Blanchard In Third Campaign For Adams Selectmen Seat
Richard Blanchard says he will be an independent voice for the people of Adams if he is elected to the Board of Selectmen.
ADAMS, Mass. — Richard Blanchard wants to do what is best for Adams and not for any particular group.
The retired military man is seeking a spot on the Board of Selectmen in his third campaign for a seat. Blanchard, a guard at the Silvio O. Conte Federal Building in Pittsfield, is looking to bring an "independent voice" to the board.
"I am an individual and I would vote that way. I am more concerned with Adams than I am with any special group," Blanchard said on Wednesday.
Blanchard said the town is financially in a good place but the taxpayers are not. He hopes that to join the board to increase the number of businesses and residents to spread out the funding required to run the community. To do that, he feels that the board should get more involved with other organizations.
"It's a military thing, these are team things and we need to get everybody on the team," he said.
He used the school district as an example. School officials are trying to lobby for an overhaul of state legislation that mandates how charter schools are funded and increase Chapter 70 funding. Blanchard said the town should get involved with that effort because it helps it in the end.
At the Greylock Glen, he supports the town's efforts in building a campground, amphitheater, educational center and conference building but wants the local colleges and towns to help. If Adams can attract somebody to the amphitheater, then maybe they'll want to visit Massachusetts Museum of Contemporary Art in North Adams after, he said.
"Working together is different than follow the leader," Blanchard said.
He likes the idea of the town branding itself as a recreational center and can envision concerts at the Glen drawing people to the downtown.
"They need a reason to move here. You have to have something to draw people," he said, adding that the various recreational activities can spur niche businesses. "You have to create the market."
But beyond pushing those developments, Blanchard feels there is more to be done to support struggling taxpayers now and make it easier for businesses to move to Adams.
"We don't need to own as many buildings as we do," Blanchard said. "We're not in the land management business."

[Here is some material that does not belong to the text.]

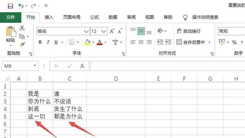Click the Save icon in quick access toolbar
Screen dimensions: 245x138
tap(11, 6)
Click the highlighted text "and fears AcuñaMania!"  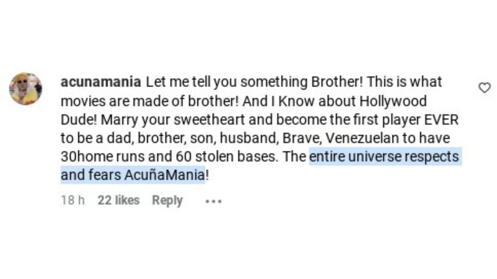(135, 175)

A few years ago, Blanchard said he found that the town owns some 15 unused lots in desirable locations but they have yet to go on the market. Adams needs to look at selling off land and buildings, he said, instead of having every department have its own building, some departments can work in leased space, he said.
That includes the Adams Visitors Center, which the town had taken over when the Berkshire Visitors Bureau moved out. He says the town has already spent money to repair the heating system, change out a wall and the roof is leaking. If the town can sell it and either move the Council on Aging somewhere else or lease that space from the new owner, they wouldn't have to worry about capital repairs.
"Our town departments don't have to be in town-owned buildings," he said.
However, the Memorial Middle School isn't even worth selling. With somewhere between $3 million and $5 million in repairs needed, Blanchard says the town should just give it away.
"I don't particularly care for the way it is going. If someone has an idea and a dollar, give it to them and see what they can do with it," Blanchard said.
He thinks the town should go outside of the region and market the town buildings for sale. But additionally, he wants to make it easier for a company to move to Adams. He said a company was recently interested in a vacant paper mill but the town required a sprinkler system above state codes and the company backed away.
Blanchard says he doesn't want to jeopardize safety but the town could be "less rigid" when it comes to the requirements they put on buildings.
Meanwhile, he says the town's Highway Department vehicles need to be replaced and should be a priority, but recognizes that those are big-ticket items. He questions if the cruiser replacement schedule of the Police Department could be scaled back to open money for other purchases.
The 48-year-old is in his third campaign for the seat. He fell short in the last two elections and this time is one of four vying for two seats. He is running against Michael Young, Donald Sommer and Joseph Nowak.
Blanchard said he has been interested in town politics but it wasn't until he retired from the military that he had the time to dedicate to it. In recent years, Blanchard boasts that he has sat in on just about every Board of Selectmen meeting.
"I always loved Adams and I want to help move it along," he said. "I just want to do what I can for the town."
This is the third in a series of profiles for the candidates for the selectmen in Adams.